◆ Problemas a resolver:
1. Segundo o texto sobre a competência dos tribunais, que disposição legal estabelece os dois grupos de tribunais da ordem jurídica portuguesa?
2. Enumere todos os diplomas legais e decisões judiciais referidos no texto sobre a competência dos tribunais.
3. Prossiga o texto sobre a competência dos tribunais a partir da última frase apresentada.

◆ Texto da página:
────────────────────────────────────────

Um longo caminho por percorrer
Como é do conhecimento geral, a
ordem jurídica portuguesa caracteriza-se pela existência de dois grupos de
tribunais, nos termos do artigo 209º/1 da CRP:
1. - Tribunais judiciais;
2. - Tribunais administrativos.
Esta
dualidade de tribunais torna complexa e, muitas vezes discutível, a delimitação
do âmbito de competência tanto de uns como de outros, consequentemente.
Contudo, para efeitos do presente post, importa analisar e procurar conhecer
quais os critérios para fazer essa delimitação, recorrendo, para este
efeito, à análise do Acórdão do Tribunal da Relação de Lisboa, de 24-11-2020,
com o nº de processo 48635/19.0YIPRT.L1-7.
A revisão de
2015 foi fundamental para permitir uma melhor delimitação do âmbito de
jurisdição dos tribunais administrativos e fiscais, pois até então era
necessário ter em conta, fundamentalmente, o critério da existência de uma
relação jurídico-administrativa e fiscal – ora tal consubstancia um mero
critério material que, juntamente com uma argumentação sólida, poderia deformar
o âmbito de competência dos tribunais administrativos e fiscais.
Contudo,
apesar de a revisão de 2015 do Estatuto dos tribunais administrativos e fiscais
ter procurado clarificar a delimitação do âmbito de competência destes
tribunais, não deixaram – e tão rápido não deixarão – de surgir litígios
relativos a se determinada matéria ou situação se enquadra no âmbito de
jurisdição dos tribunais judiciais ou se, por outro lado, se insere no âmbito
de jurisdição dos tribunais administrativos e fiscais.
Análise do
Acórdão do Tribunal da Relação de Lisboa, de 24-11-2021
No caso em
apreço, está em causa saber se a situação em análise se insere no âmbito de
jurisdição dos tribunais administrativas ou, pelo contrário, no âmbito de
jurisdição dos tribunais judiciais – posição sustentada pelo ora recorrente.
No acórdão
está em causa um litígio emergente de uma relação de consumo atinente à
prestação de um serviço publico essencial – no caso, o serviço é o fornecimento
de água e drenagem de águas residuais.

────────────────────────────────────────

◆ Registos selecionados:
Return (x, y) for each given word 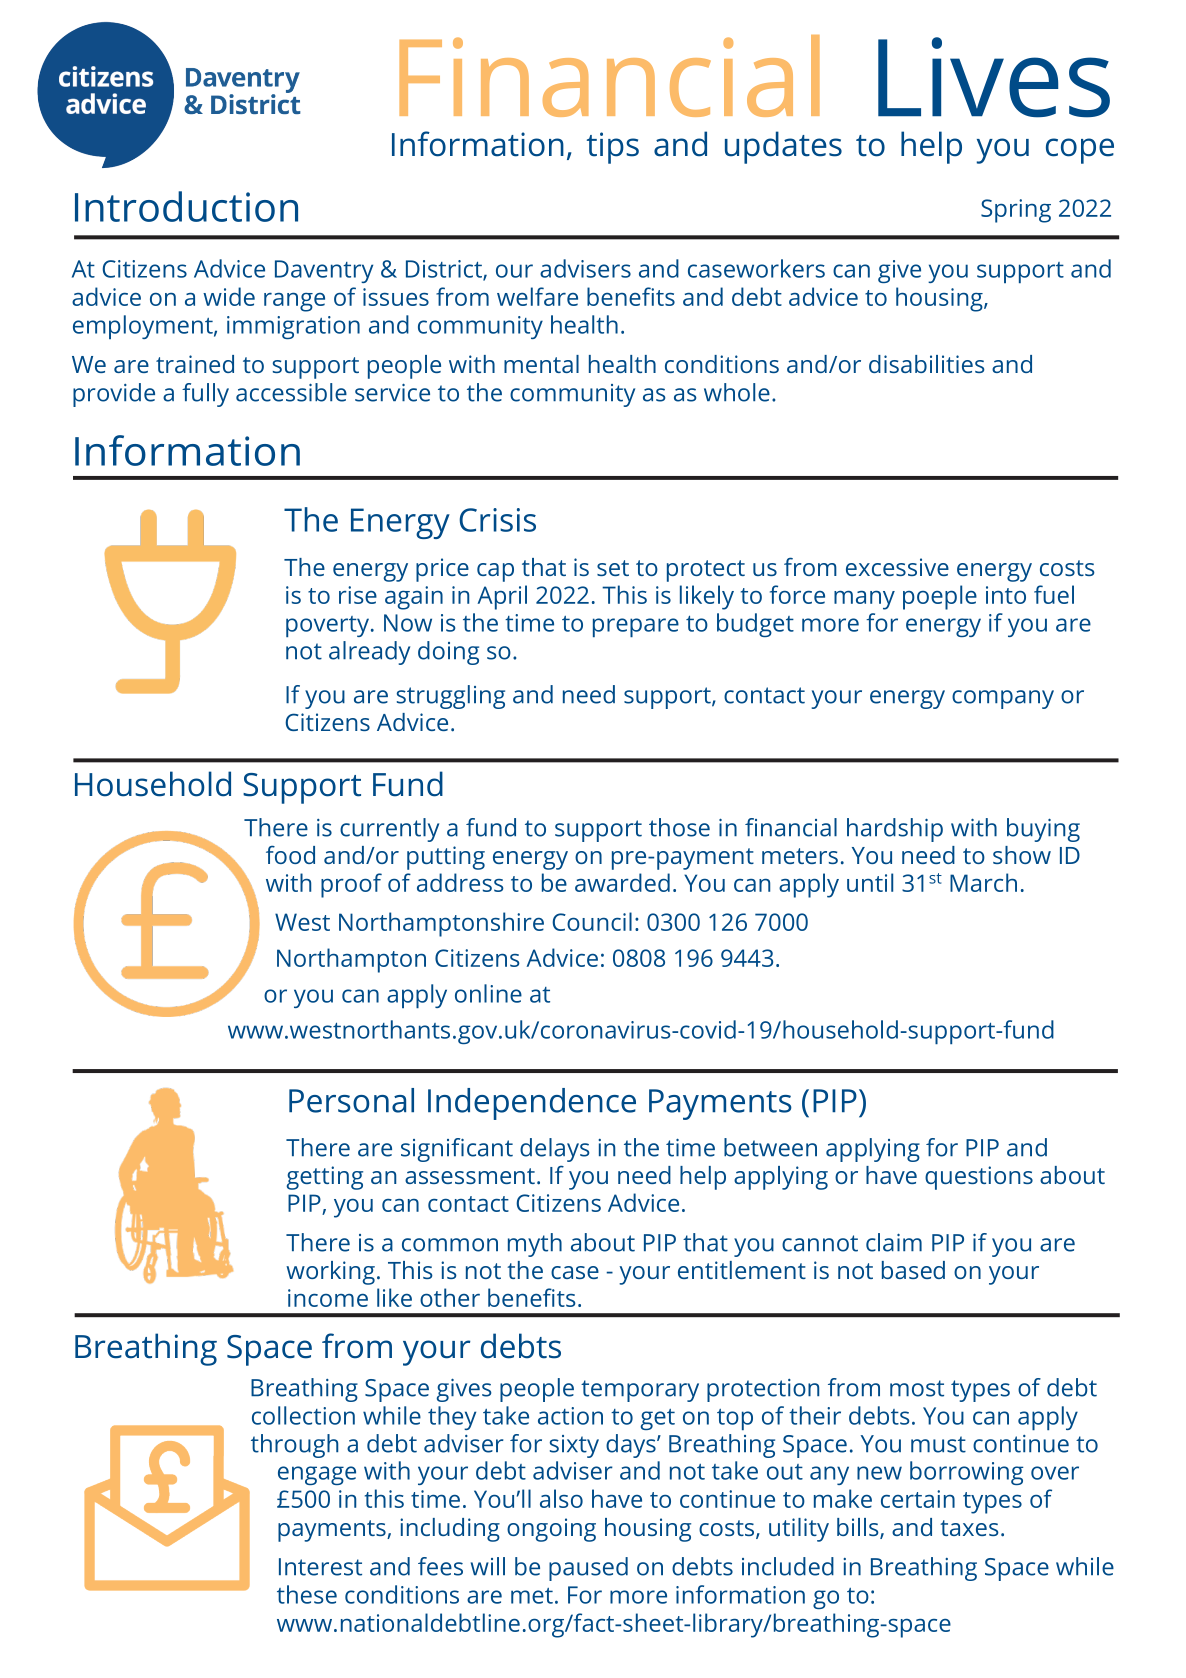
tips (613, 148)
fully (205, 395)
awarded (622, 882)
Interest (320, 1567)
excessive (897, 567)
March (983, 882)
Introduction (186, 206)
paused (588, 1569)
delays (554, 1150)
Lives (994, 77)
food (290, 854)
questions (979, 1178)
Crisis (497, 520)
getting (325, 1178)
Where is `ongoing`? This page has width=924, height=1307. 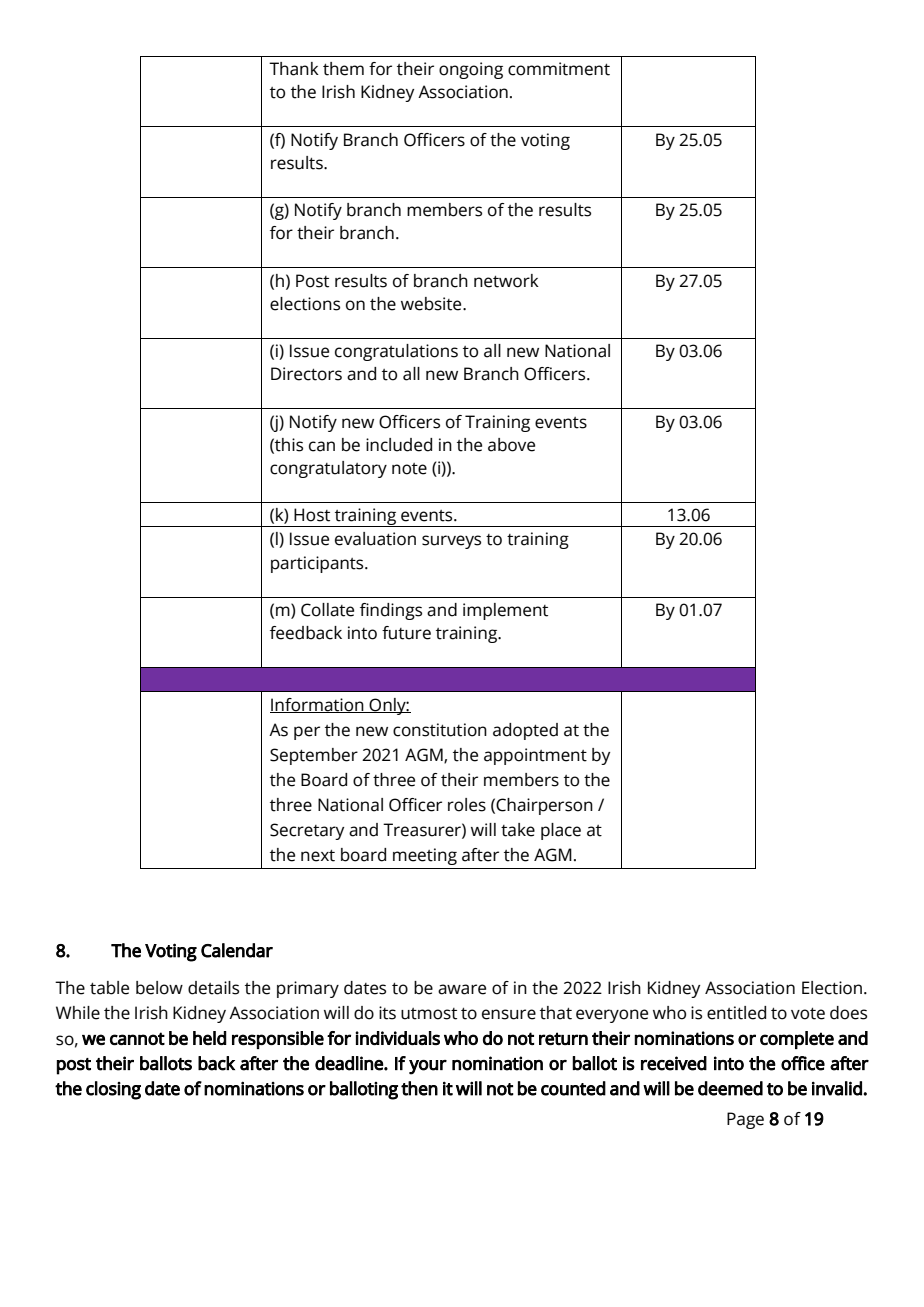
ongoing is located at coordinates (471, 70).
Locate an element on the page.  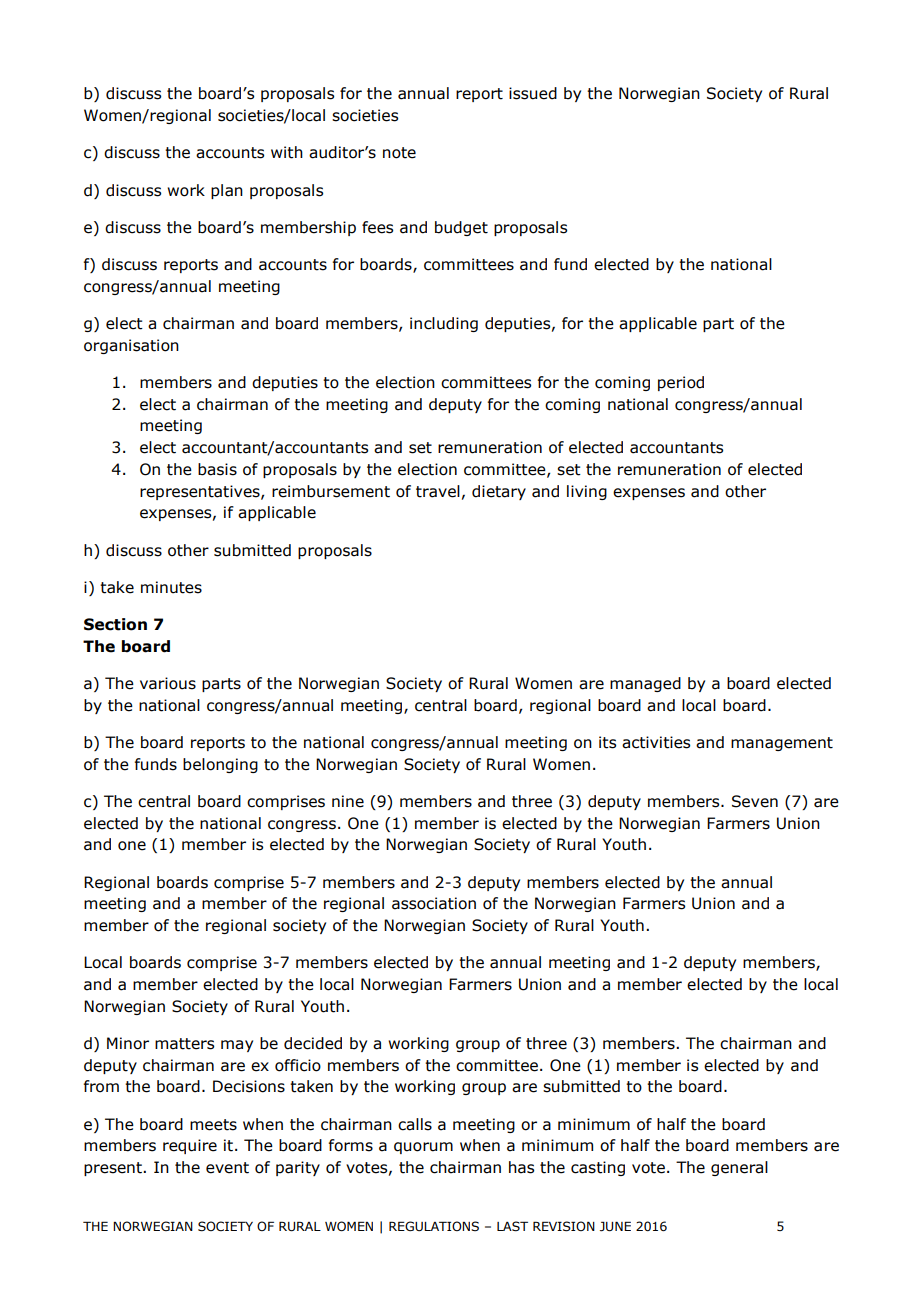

────────────────────────────────────────

◆ Resultados por tarefa:
1. O artigo 209º/1 da CRP.

2.
- A CRP (artigo 209º/1)
- O Acórdão do Tribunal da Relação de Lisboa, processo nº 48635/19.0YIPRT.L1-7
- O Estatuto dos tribunais administrativos e fiscais (revisão de 2015)

3.
O
Condomínio, ora recorrido, vem afirmar a incompetência material do tribunal
judicial para conhecer do litígio entre este e a Águas de Cascais, S.A., por
considerar que está em causa uma relação jurídico-administrativa que, nos
termos do artigo 1º/1 do ETAF, faz da jurisdição administrativa competente para
conhecer e apreciar o litígio em causa.
Contudo, no
entendimento da ora recorrente, não está em causa, na situação em apreço, uma
relação jurídico-administrativa, o que faz do tribunal judicial que se declarou
incompetente para conhecer do litígio, competente. Os argumentos apresentados e
que vieram, posteriormente, a ser aceites pelo tribunal, tendo em vista a
revogação da sentença recorrida e, consequentemente, a determinação de que o
Tribunal competente era aquele no qual a ação foi intentada, foram vários e
cumpre analisá-los separadamente.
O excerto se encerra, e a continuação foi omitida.